* SET PROBLEM A
Reproduce the passage on South Sudanese refugees word for word, between "More than 4.9" and "Mediterranean in 2016.", inclusive.
* SET PROBLEM B
Carry on the article about the famine and refugee crisis in South Sudan from the point where it stops.

[TEXT PROVIDED start]

The bloodstain outside Peresi Saima’s house told her what she already knew. Still, she pushed the door to her home open just far enough to see her dead husband’s body slumped against a chair, dragged inside as a cruel joke by the South Sudanese soldier who had shot him multiple times in the chest.

“I couldn’t even bury him,” she said recently from the safety of the Parolinya refugee settlement in northern Uganda. “I knew that if I stayed for five more minutes, I would be next.”

Saima found her husband dead in January, two days after troops loyal to South Sudanese President Salva Kiir attacked the village of Loka Round in Lainya County, some 60 miles southwest of the capital of Juba. For months, Saima had followed the news of a government offensive, tracing the army’s rampage through the country’s southern equatorial regions and wondering when it would reach her. When it finally did, she hid with her five children in nearby brush. Her husband stayed behind, believing that as a peaceful farmer he would be spared.

Saima and her children are now among the more than 740,000 South Sudanese living as refugees in Uganda, most of whom have arrived in the last seven months. Civilians are fleeing attacks by government and rebel troops alike. They are also fleeing the crippled economy and growing food insecurity that the two sides have left in their wake.

On Feb. 20, the United Nations declared a famine in parts of the country, saying that some have already died from hunger and another 100,000 people are on the brink of starvation. One million more are headed toward the same fate. “Our worst fears have been realized,” Serge Tissot, the U.N. Food and Agriculture Organization’s representative in South Sudan, said in a news release.

“Many families have exhausted every means they have to survive.”

“Many families have exhausted every means they have to survive.”

More than 4.9 million people need urgent food-related assistance, while the number of South Sudanese refugees in Uganda has surpassed the number who crossed the Mediterranean in 2016.

“This crisis is man-made,” acting State Department spokesman Mark Toner said in a statement, calling famine “the direct consequence of a conflict prolonged by South Sudanese leaders who are unwilling to put aside political ambitions for the good of their people.”

Fighting has prevented farmers in parts of the country from planting and harvesting crops for the last three years, and Kiir’s government has routinely obstructed the delivery of humanitarian assistance. In places where food is still available, skyrocketing inflation — which peaked at 836 percent in October — make it difficult for the average South Sudanese to purchase staple goods.

A power struggle between Kiir, from the Dinka ethnic group, and his former Vice President Riek Machar, a Nuer, sparked the civil war in December 2013. Mass violence ensued, with troops loyal to each man targeting civilians from the opposing ethnic group, but the majority of atrocities being carried out by Kiir’s troops.

[TEXT PROVIDED end]
[DATASET ROWS start]

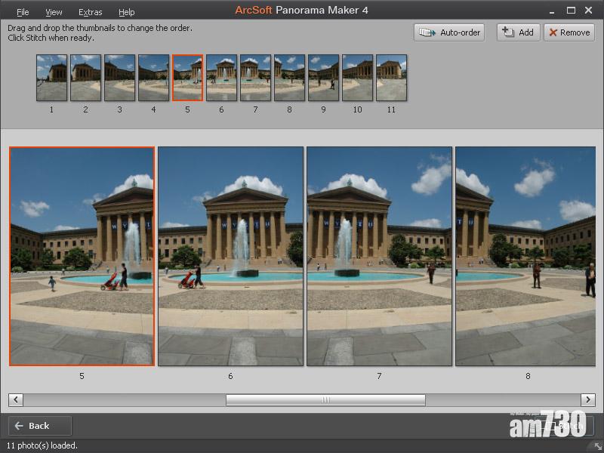Click the horizontal scrollbar handle
This screenshot has height=453, width=604.
[x=325, y=399]
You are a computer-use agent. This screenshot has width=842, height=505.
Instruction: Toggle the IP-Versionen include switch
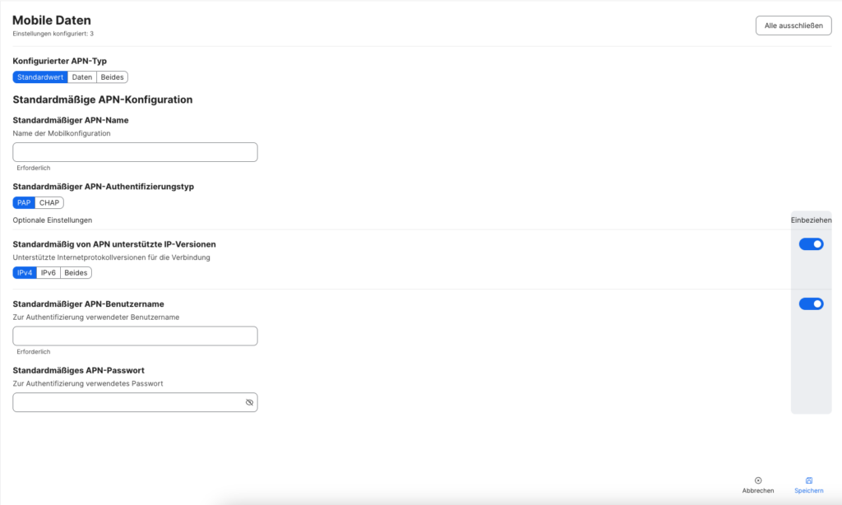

[DATASET ROWS end]

* REPLY A
More than 4.9 million people need urgent food-related assistance, while the number of South Sudanese refugees in Uganda has surpassed the number who crossed the Mediterranean in 2016.

* REPLY B
A peace deal signed in August 2015 offered some hope that the war would end. But Kiir signed it under the threat of sanctions, and appended a list of reservations to the document that raised questions about his commitment from the outset. Machar then took until April to return to the country to take up his post in the unity government, citing concerns about his safety. When he finally did, he lasted only until July, when fighting between government and former rebel troops in the capital killed hundreds and effectively scuttled the peace agreement.

Government forces bombed Machar’s camp in Juba, forcing him to flee on foot to the Democratic Republic of the Congo. He is now in South Africa, but his troops still control territory in South Sudan and have continued to clash with government forces, particularly in the region previously known as Central Equatoria (South Sudan’s states were divided and renamed in 2015 under a controversial presidential decree.)

Refugees from Central Equatoria say Dinka soldiers are now carrying out a campaign of mass rape, executing civilians they accuse of aiding the rebels, and burning entire villages to the ground. Although most of those living in Central Equatoria are neither Nuer nor Dinka, they say government troops see them as loyal to Machar’s cause. They say these troops are trying to exterminate them.

On Feb. 6, Rose Tabu, who is 20, crossed a rickety, wooden bridge that separates South Sudan from Uganda and registered herself and her 5-year-old daughter as refugees. Together they had walked for three days from the town of Yei, where their neighbors, including a girl the daughter’s age, were raped and then killed by Dinka troops.

That same week, Emmanuel Lodu, a 22-year-old teacher, fled his home in Kajo-Keji County, where some of the worst fighting has taken place. He walked for days with his wife and infant daughter after a friend warned that government soldiers were shooting civilians at random in a nearby village. “South Sudan is not safe for non-Dinkas,” he said, recalling how a woman from his neighborhood was raped and shot by troops wearing government uniforms when they found her washing clothes alone in January.

Grace Kolong fled her home in Kajo-Keji around the same time. During an assault by government soldiers, the 46-year-old saw a group of them gang-raping a woman. “I could see it happening, but I was helpless,” she said. “When they capture a woman, each one takes a turn.”

Even some members of Kiir’s government have begun to speak out about the uptick in violence. In recent weeks, multiple officials, including the minister of labor and two army officers who oversee South Sudan’s military court, have resigned, citing corruption and ethnic motivation behind the country’s perpetual conflict. In his resignation letter, Lt. Gen. Thomas Cirillo Swaka, the army’s deputy head of logistics, said he believes the conflict was “planned and orchestrated by design” and accused Kiir of turning the military into a “tribal army.”

South Sudanese presidential spokesman Ateny Wek Ateny did not immediately respond to requests for comment.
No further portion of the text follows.